"Perdi título de mestre porque virei mãe", diz pesquisadora
Bióloga apresentou dissertação com 36 semanas e foi aprovada pela banca, mas recebeu e-mail da instituição comunicando que perderia o título
A bióloga Ambar Soldevila, 29 anos, fez um longo desabafo no Instagram para contar sobre a perda do seu título de mestre após o nascimento do seu filho Caetano, 8 meses. Em seu perfil, a bióloga relata que engravidou no último ano de mestrado na UFOP (Universidade Federal de Ouro Preto) e com 36 semanas de gestação apresentou sua dissertação, que foi aprovada pela banca. Com os cuidados com o filho recém-nascido, porém, Ambar não conseguiu entregar a versão definitiva da dissertação para submissão do artigo, o que impediria a obtenção do título. “Depois que o prazo havia expirado, recebi um e-mail da secretária do PPG, dizendo que iria perder o título e estava enviando meu caso ao Colegiado”, postou.

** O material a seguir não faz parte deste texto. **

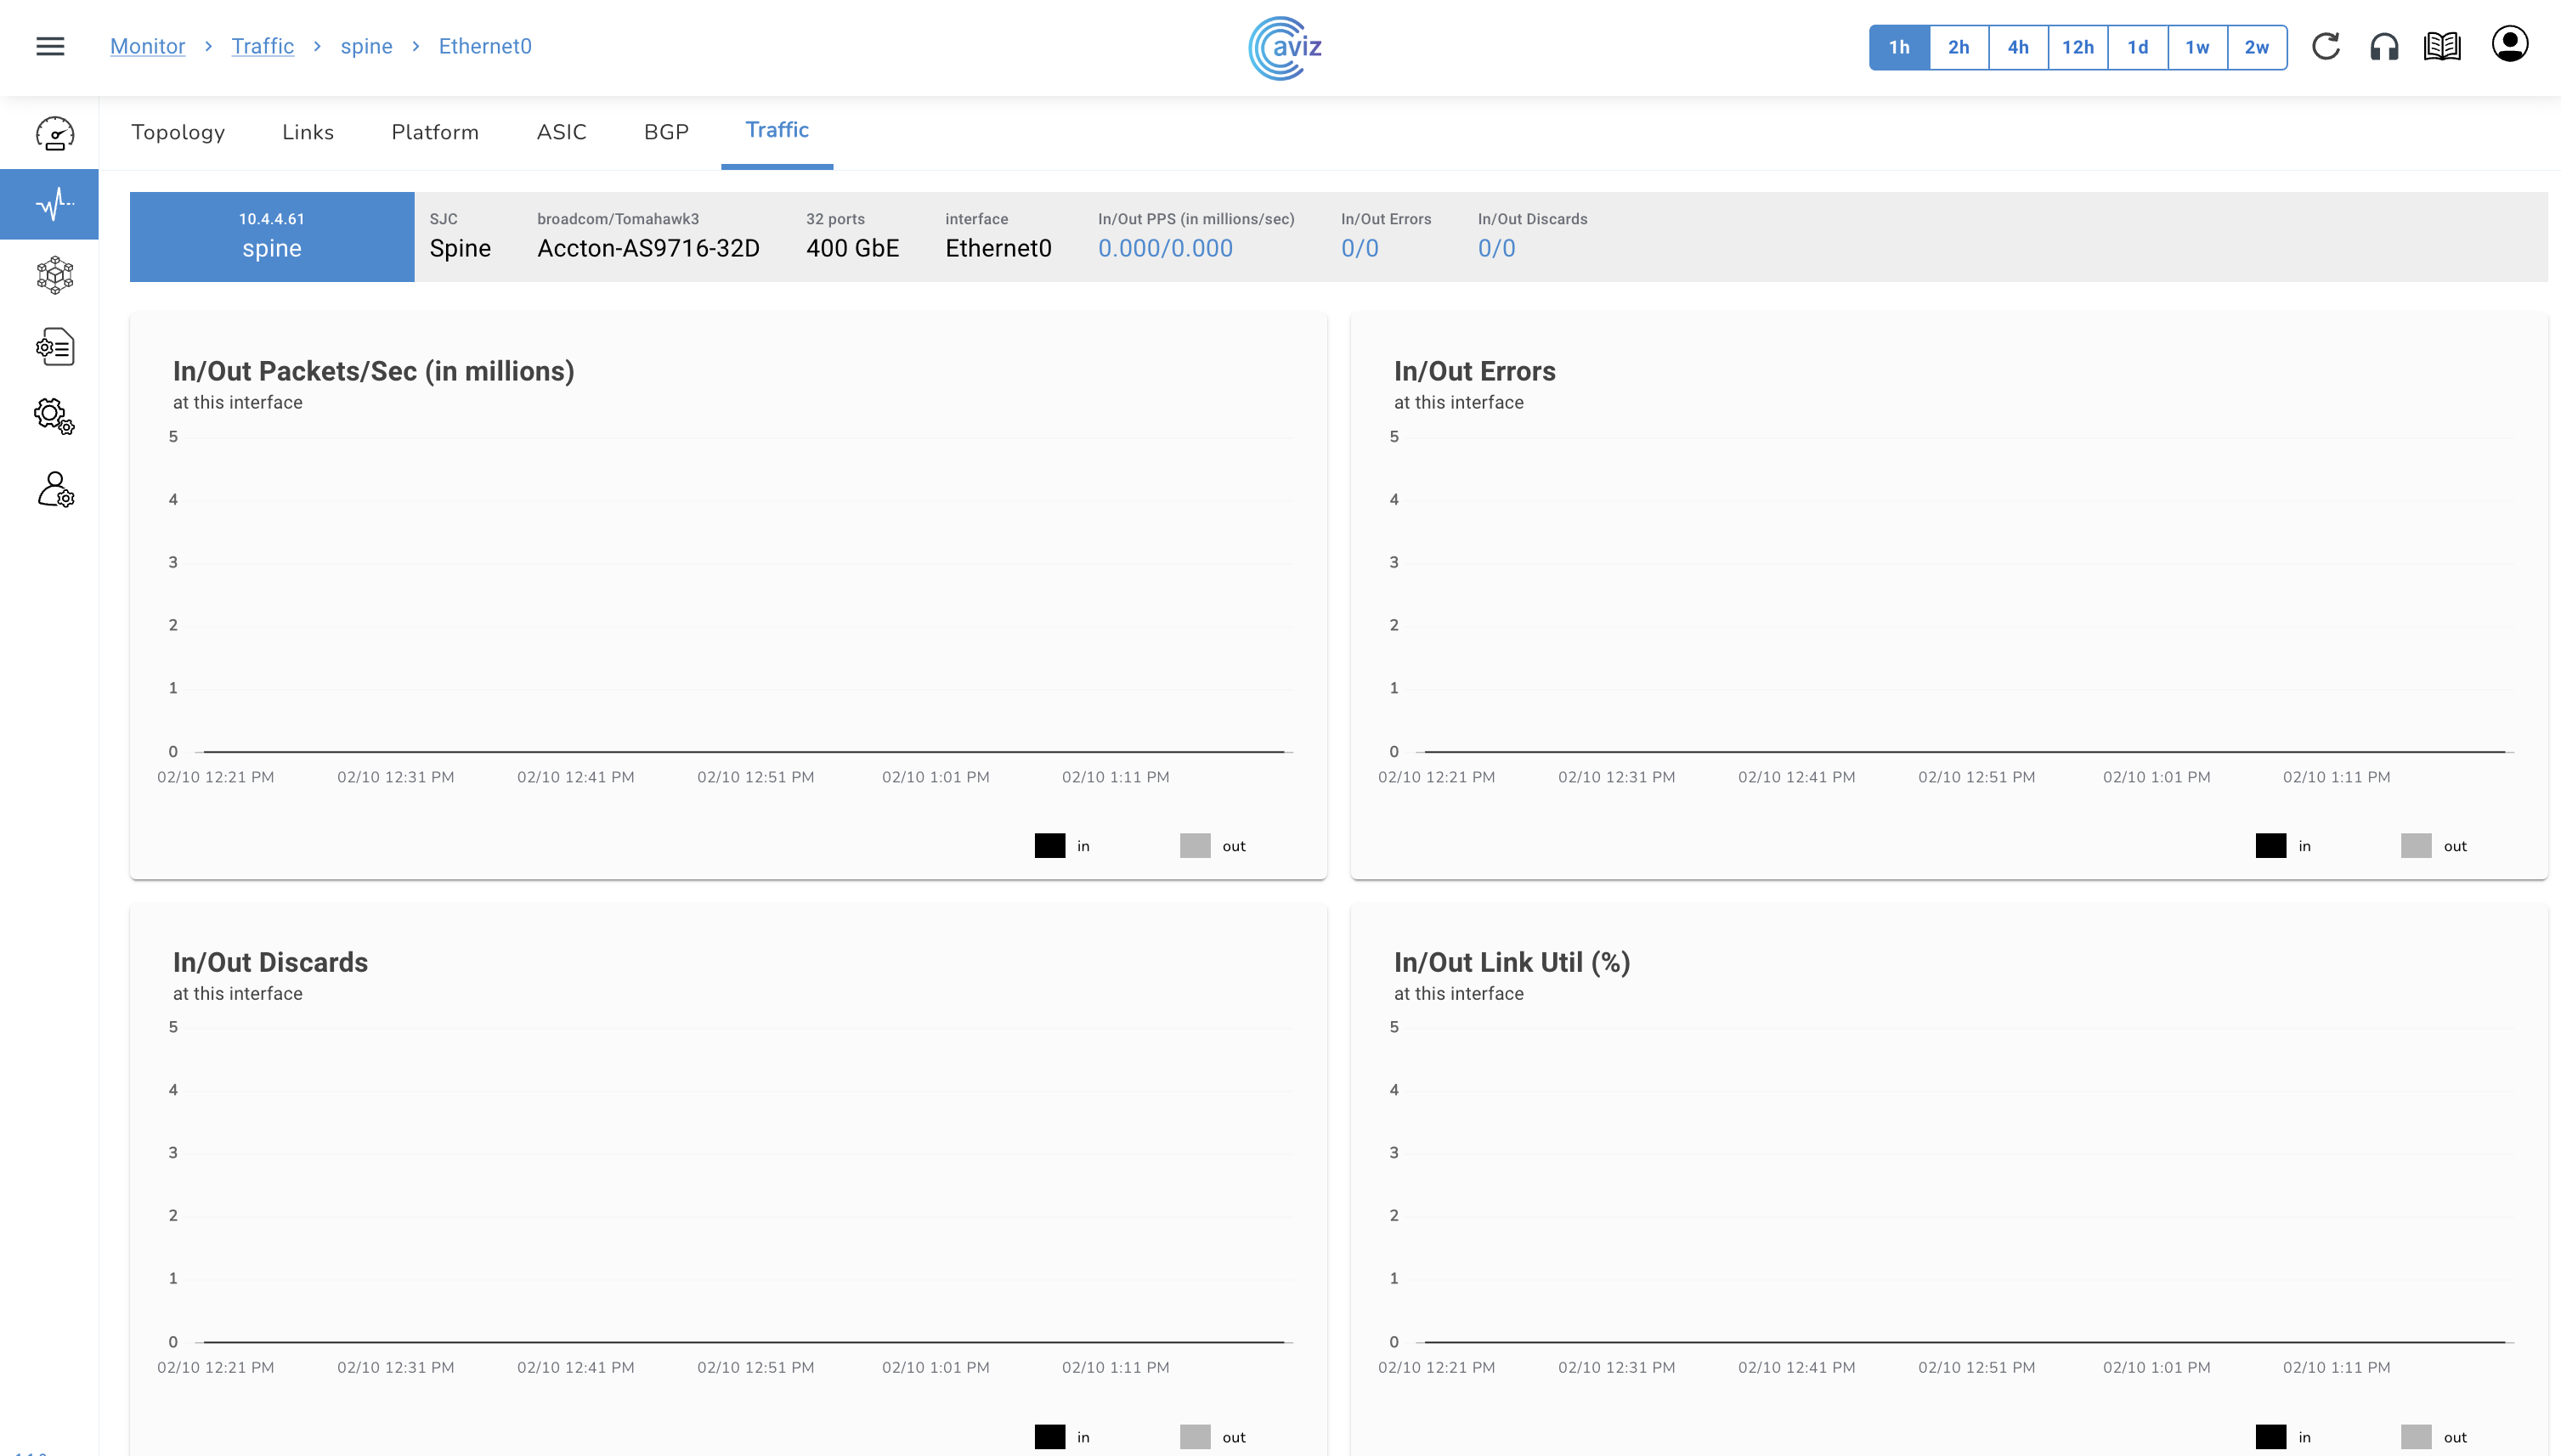This screenshot has width=2561, height=1456.
Task: Open the user admin sidebar icon
Action: (54, 490)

Ambar relatou que antes mesmo de seu filho nascer já havia passado por dificuldades, pois o seu pedido de licença-maternidade foi negado pelo Programa de Pós-Graduação da UFOP. Através de nota publicada no perfil do Instagram, a Universidade Federal de Ouro Preto afirmou que o caso já está sendo acompanhado pela coordenação do programa. “O assunto continua em pauta e o conselho superior relacionado ao tema deve ser acionado para avaliar a situação”, informou a instituição.